Heading further north, we caught a Steppe and Jackal Buzzard before leaving the mountains, getting down onto the hot savannah again. Here we picked up another Steppe Buzzard and our first adult Black-chested Snake Eagle as well as Rock Kestrel, Pale and Dark Chanting Goshawks.
|Eugene and Susan with 2 Steppes|
The next two days we carried on and got several more Chanting Goshawks, and in the camp one night managed to get 2 Pearl-spotted Owlets. Also here we did well for Purple and Lilac-breasted Rollers of which we got 4 of each in total.
|adult male Lanner|
Had a bad spate of birds getting off traps at one point, loosing a Brown and a Black-chested Snake Eagle as well as an African Hawk Eagle, but made up for it with a cracking adult male Lanner Falcon later on!
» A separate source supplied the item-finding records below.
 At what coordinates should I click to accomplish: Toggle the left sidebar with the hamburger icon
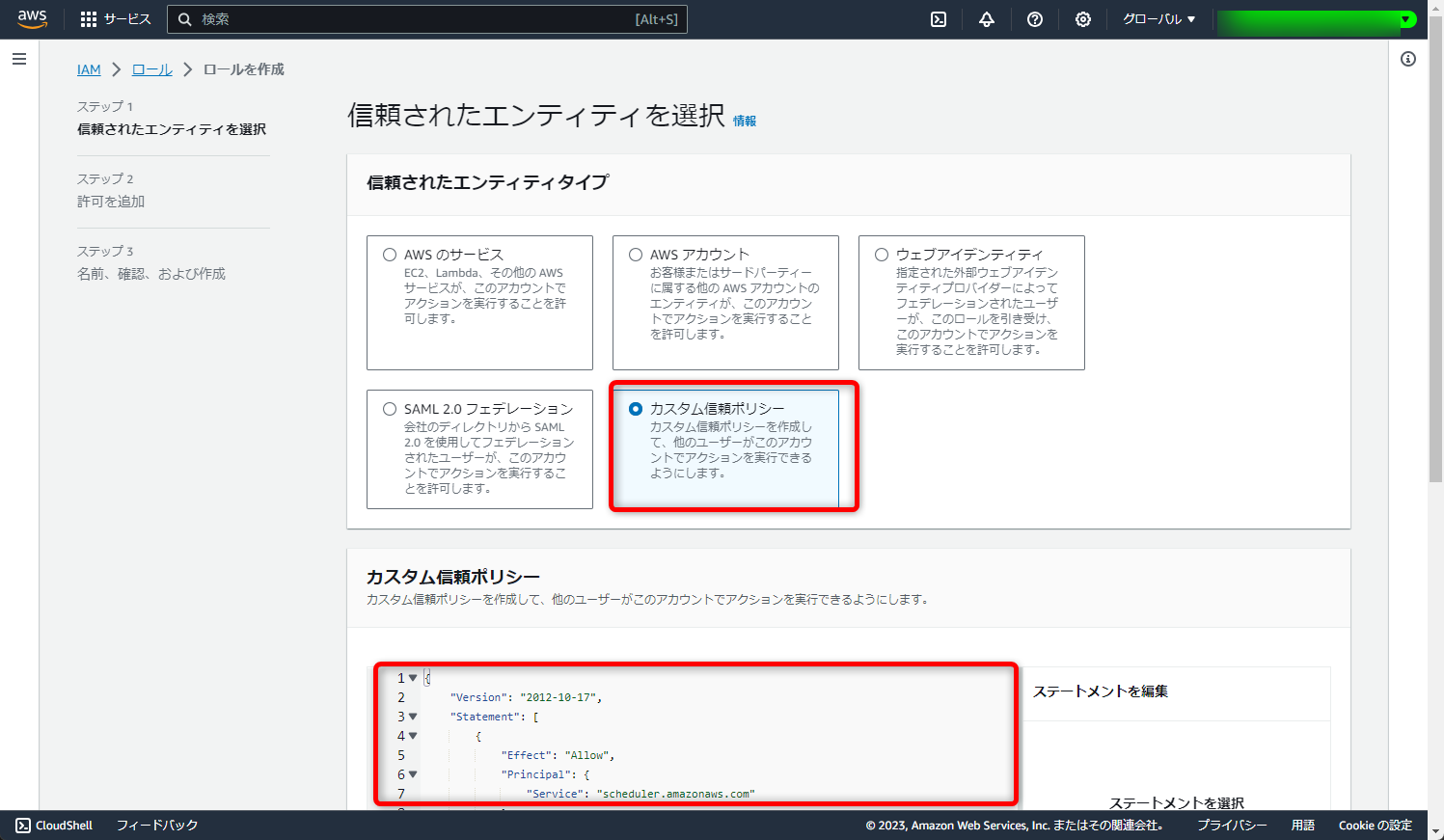coord(18,59)
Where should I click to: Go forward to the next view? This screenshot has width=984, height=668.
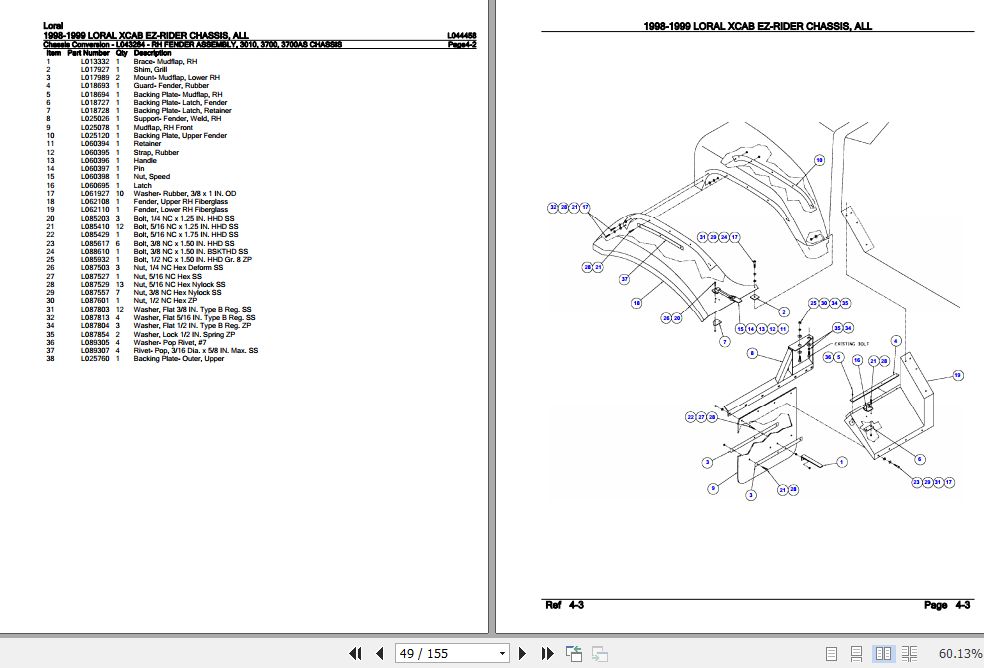[x=600, y=653]
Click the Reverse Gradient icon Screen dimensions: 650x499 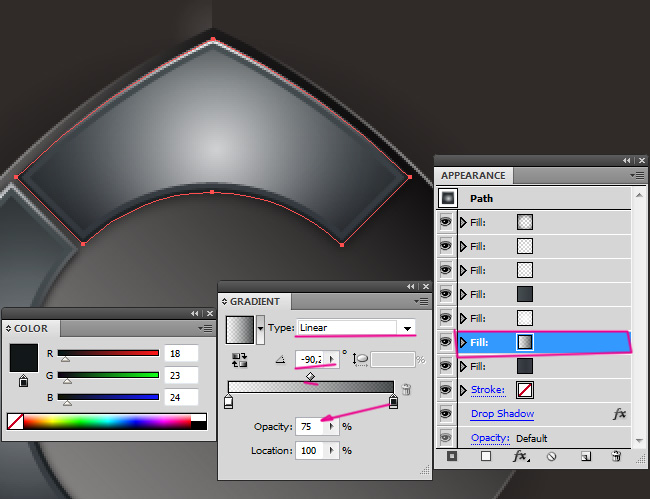239,359
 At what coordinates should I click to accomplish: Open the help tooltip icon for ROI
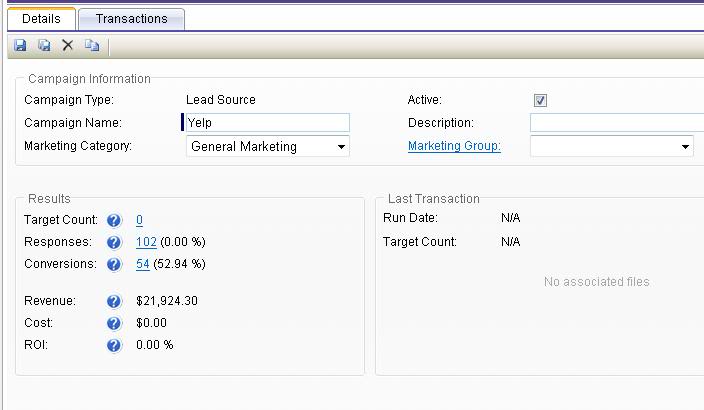tap(114, 345)
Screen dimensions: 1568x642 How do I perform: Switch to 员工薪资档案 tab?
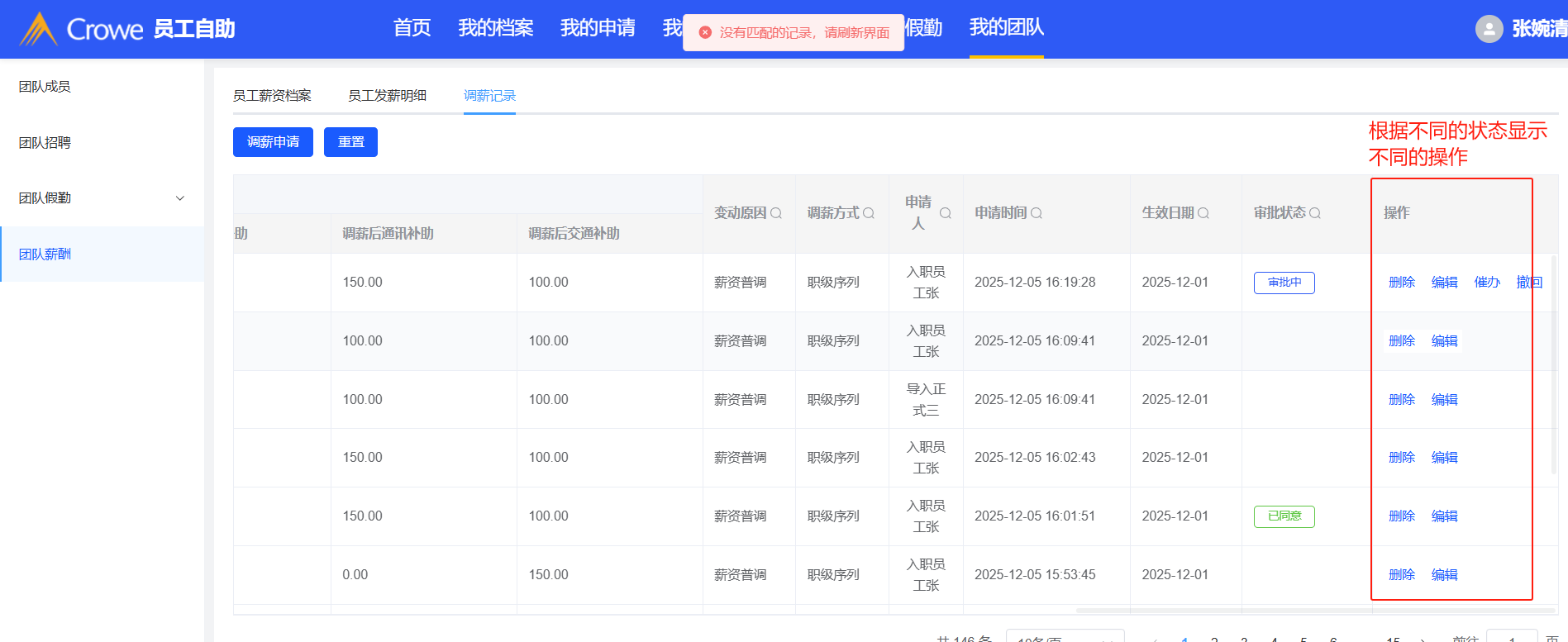(272, 96)
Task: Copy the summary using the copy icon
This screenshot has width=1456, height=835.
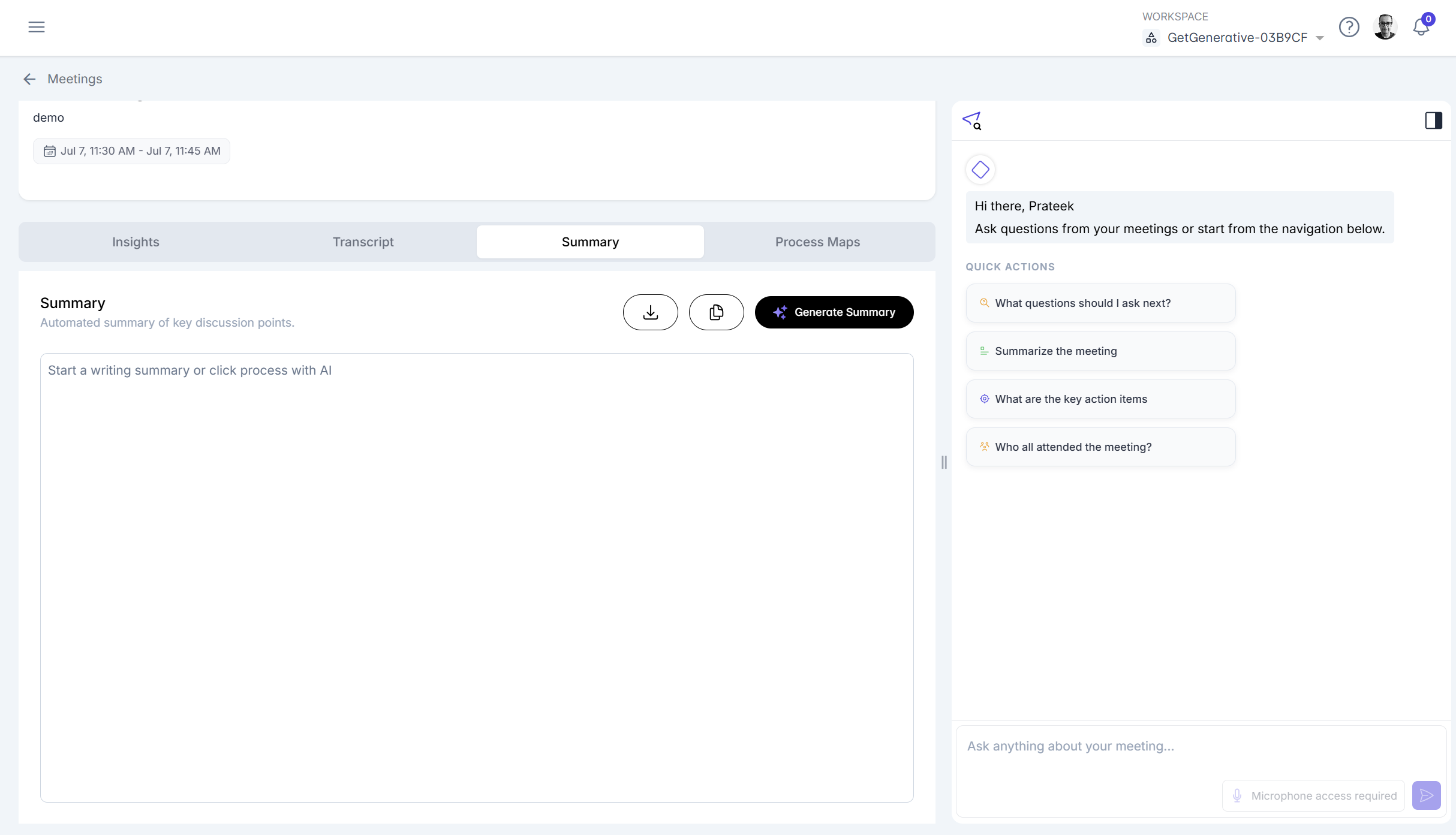Action: 716,312
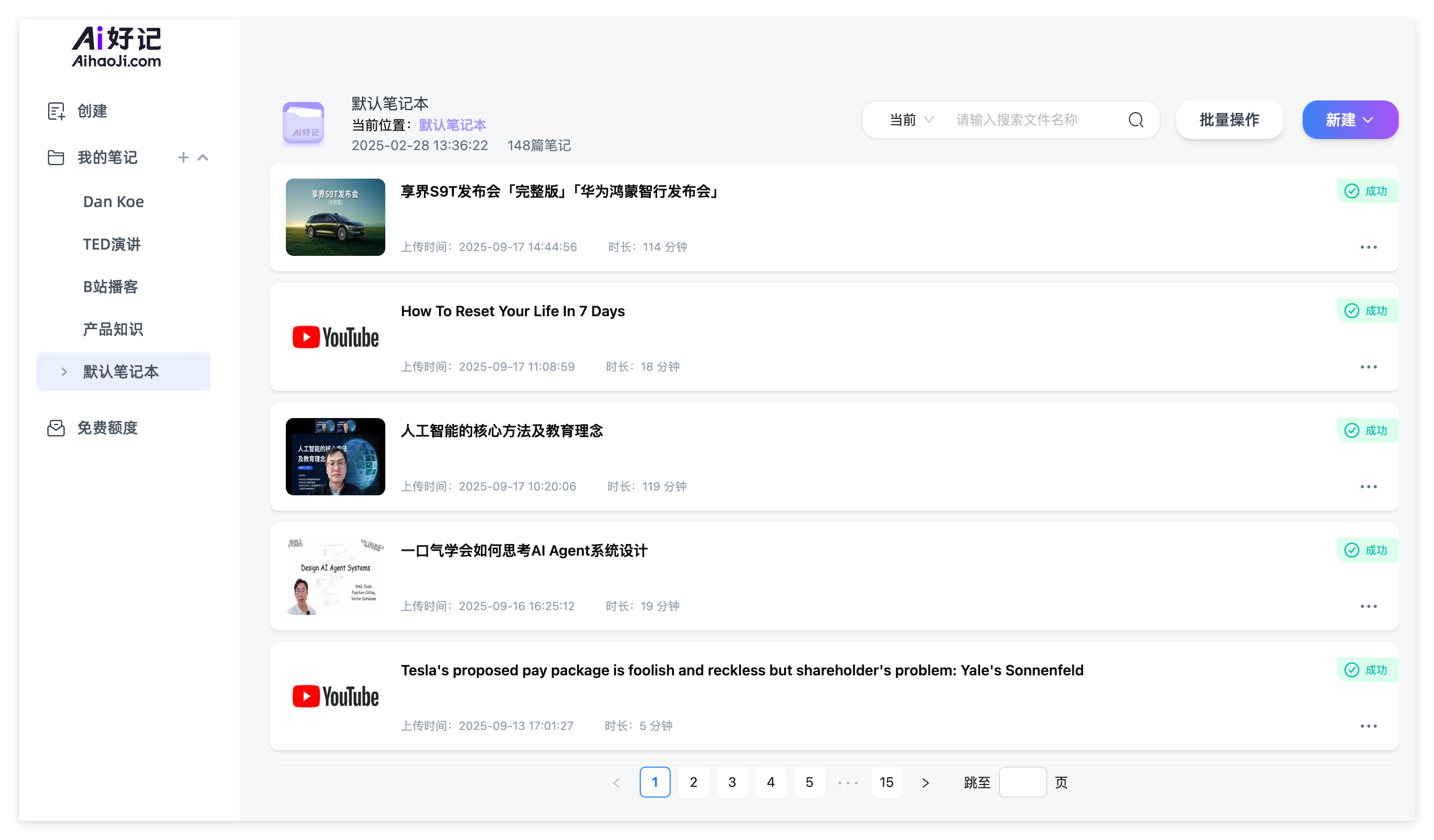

Our last camp was right on the Limpopo River and on the way we got a 2nd year African Hawk Eagle and another couple of Chanting Goshawks. Setting nets in the afternoon, we caught two retraps, a Marsh Warbler from exactly one year ago as well as a Woodland Kingfisher from the same session, and another Woodland Kingfisher from 3 years ago! We also got a pair of Meve’s Starlings and Blacksmith Plover.
|Af Scops Owl|
During the night we managed to get an African Scops Owl.
On the way back to Johannesburg, we got another adult Black-chested Snake Eagle when we drove through the spectacular Waterberg region, a National Biosphere reserve.
Our last day was sadly compromised by rain and cold weather as we had arrived at Vulpro a facility which traps large numbers of the Cape Vulture for wing tagging and releasing. Sadly the birds had just not come out of roost on this cold and wet morning.
In the end managed to ring 38 raptors of 15 species in all, a record 16 Amurs and the Tawny a real bonus!